Le député Achraf Rifi recevant Ali Tleiss, ancien membre du Haut conseil sunnite chérié. Photo ANI
Alors que la situation sécuritaire se dégradait gravement cette semaine à Soueida, dans le sud de la Syrie, où s'affrontent la population druze d’une part et les tribus sunnites et forces gouvernementales d’autre part, faisant plus de 700 morts, des clashs sporadiques au Liban ont fait craindre une propagation du feu au-delà des frontières. Les réactions se sont enchaînées au cours des derniers jours pour éviter des affrontements confessionnels entre druzes et sunnites, et lancer des appels au calme initiés notamment par les plus hautes instances religieuses des deux communautés, le mufti de la République Abdellatif Deriane, et le cheikh Akl druze, Sami Abi el-Mona, qui se sont entretenus vendredi au téléphone.
Les appels au calme se sont poursuivis samedi, à l'heure où un cessez-le-feu entrait effectivement en vigueur en matinée. Le député de Tripoli Achraf Rifi, l’une des personnalités sunnites les plus en vue du Liban, a assuré dans un entretien de presse que « la relation avec les druzes est bonne », estimant qu’il « n’y a pas de danger de voir l’instabilité gagner le Liban du fait de la sagesse dont font preuve les leaders des deux communautés ».
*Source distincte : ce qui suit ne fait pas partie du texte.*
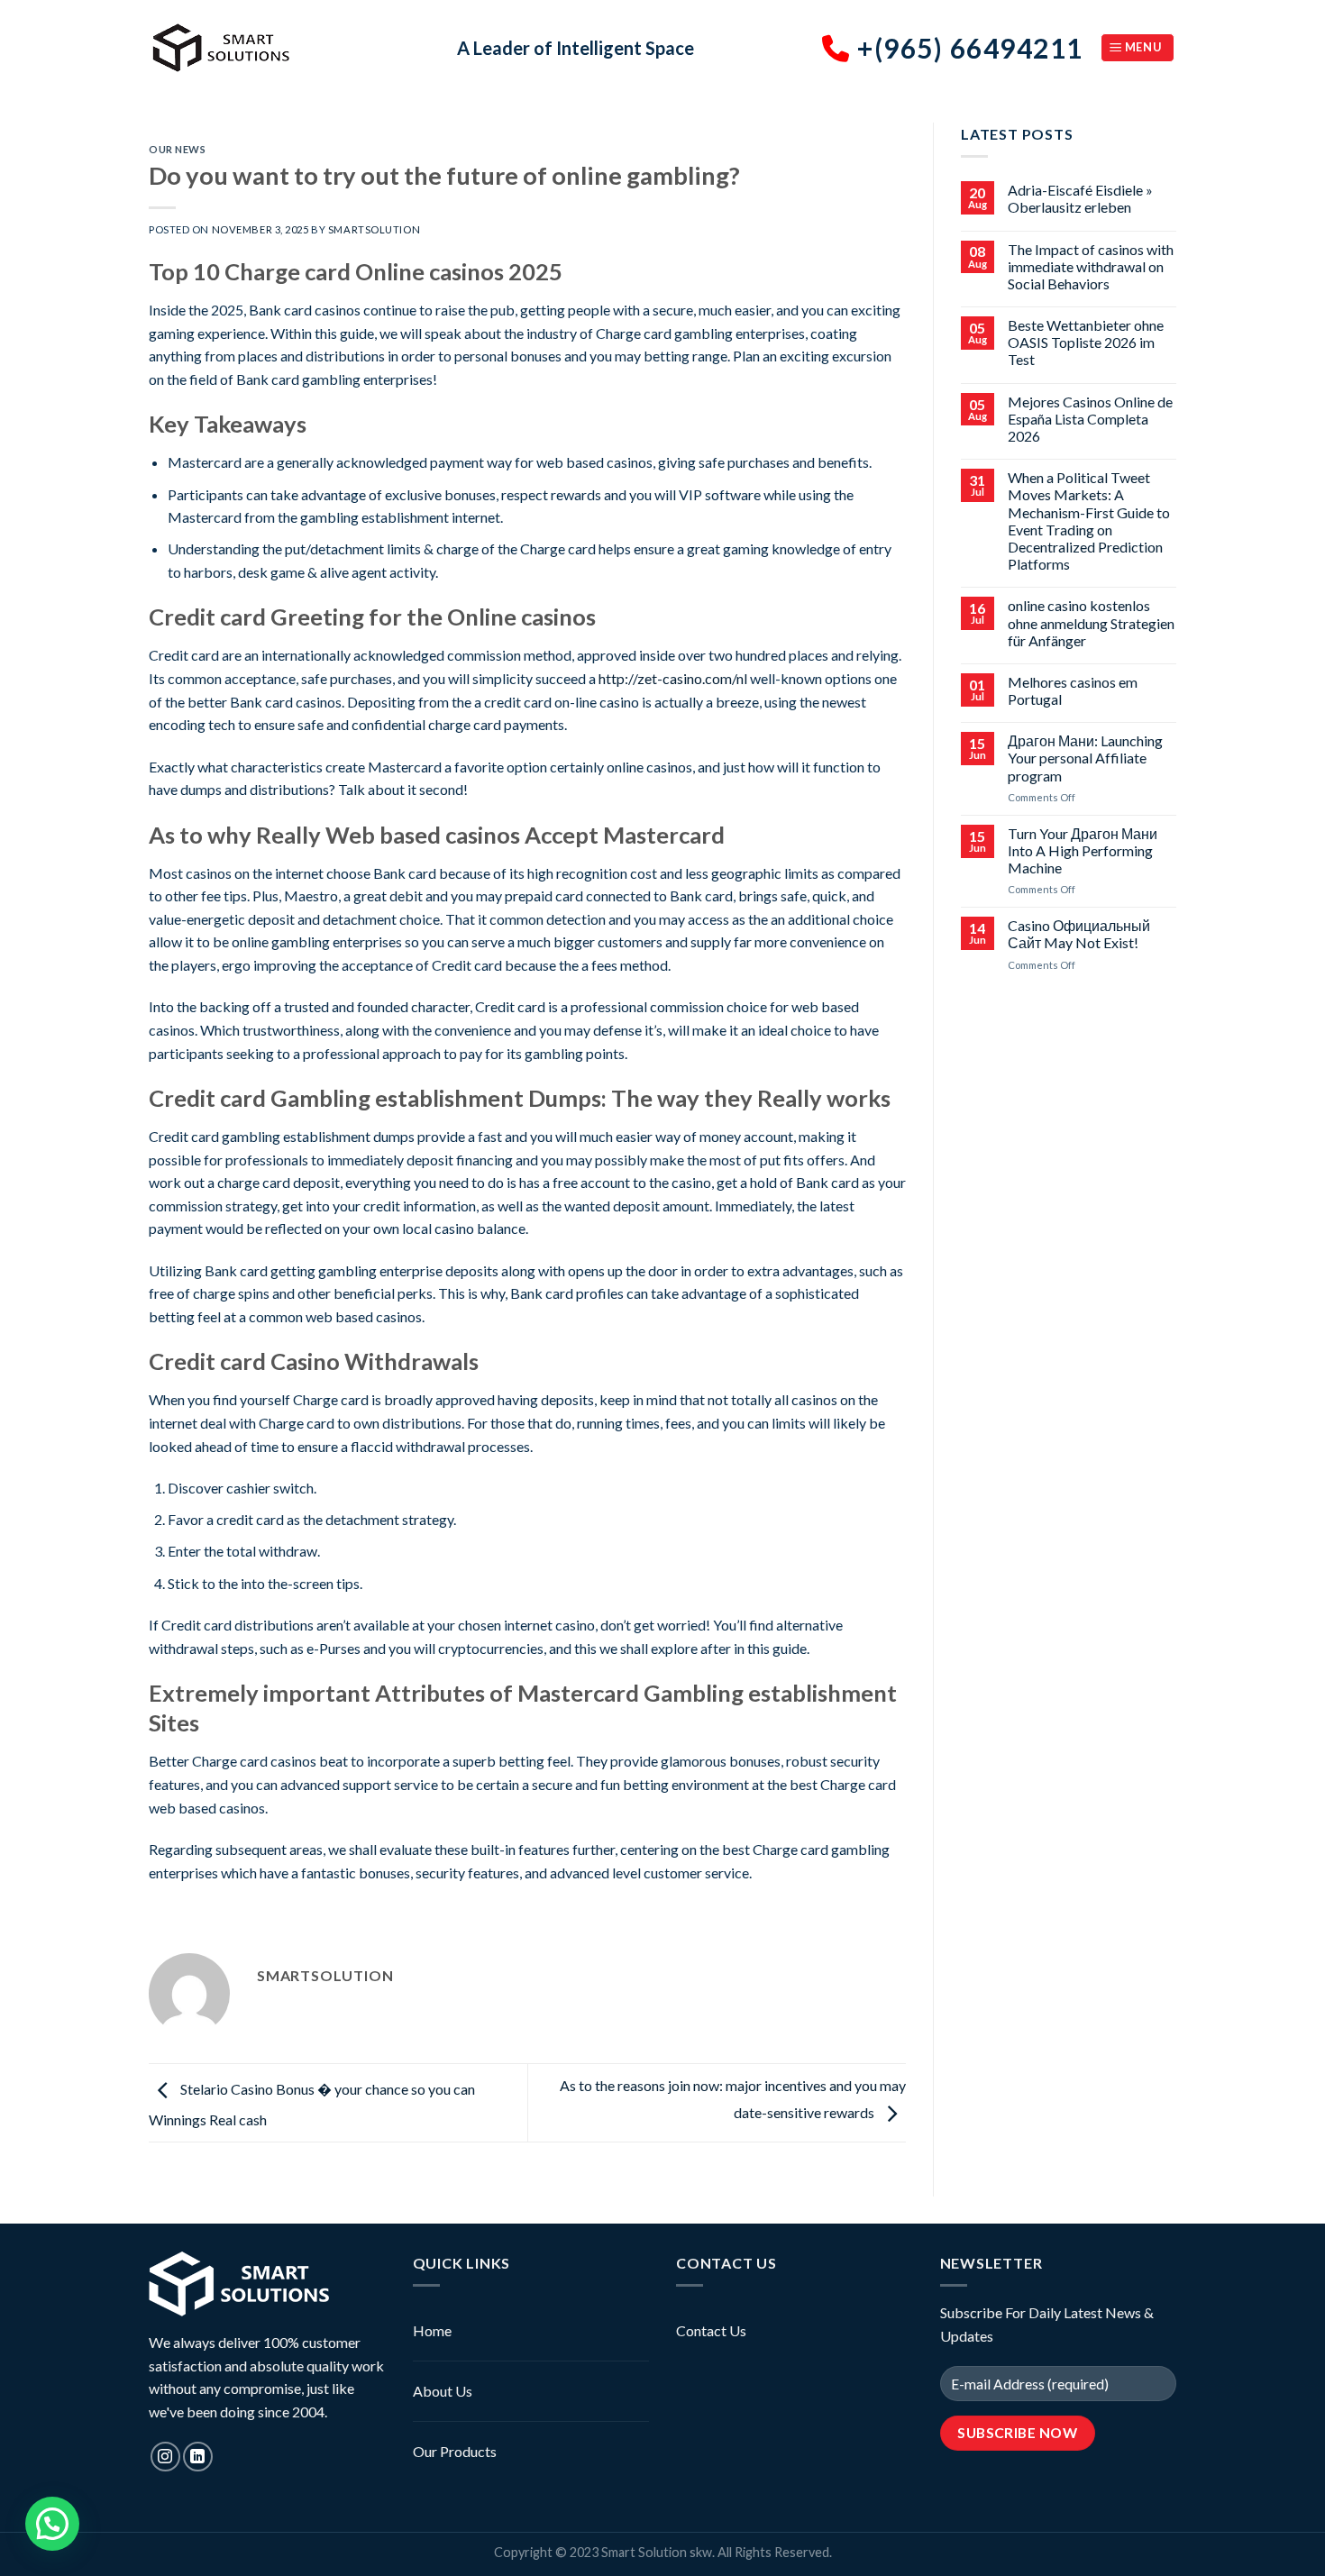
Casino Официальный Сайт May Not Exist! (1079, 934)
« Les sunnites ressentent de la fierté suite à la victoire de la révolution syrienne, mais ne tirent aucune fierté d’un conflit avec la composante druze du pays », a assuré M. Rifi. Interrogé sur sa ville, Tripoli, où certains ont tenu un discours assez radical sur les événements en Syrie, le parlementaire a souligné que « la voix dominante dans la ville est celle de la modération et de la sagesse, sachant que les relations historiques avec les druzes est positive, même si nous sommes passés par un mauvais moment ».
Contrairement à M. Rifi, le député Wael Abou Faour s’est dit « inquiet que les événements de Soueida impactent négativement le Liban ». Le leader druze Walid Joumblatt, duquel se réclame M. Abou Faour, « effectue des contacts à l’intérieur et à l’étranger pour empêcher les dérapages et les tensions internes, comme certains incidents de ces derniers jours lors de fermetures de routes et de tensions sectaires », a-t-il ajouté.
Cette semaine, des rassemblements de solidarité avec les druzes de Soueida ont eu lieu mercredi dans la Békaa et d'autres régions du pays, tandis qu'un sit-in de dizaines de personnes en soutien au régime de Damas et en condamnation des bombardements israéliens était organisé sur la place al-Nour à Tripoli. Une altercation a opposé mercredi des jeunes du village de Marj, dans la Békaa, à un jeune portant l’habit traditionnel druze.
Le député a fait remarquer que Joumblatt avait maintes fois mis en garde la communauté druze à Soueida sur la nécessité de rester au sein de l’État syrien et de maintenir le dialogue avec les autres factions du pays, mais malheureusement « ce contre quoi il avait mis en garde est effectivement arrivé ».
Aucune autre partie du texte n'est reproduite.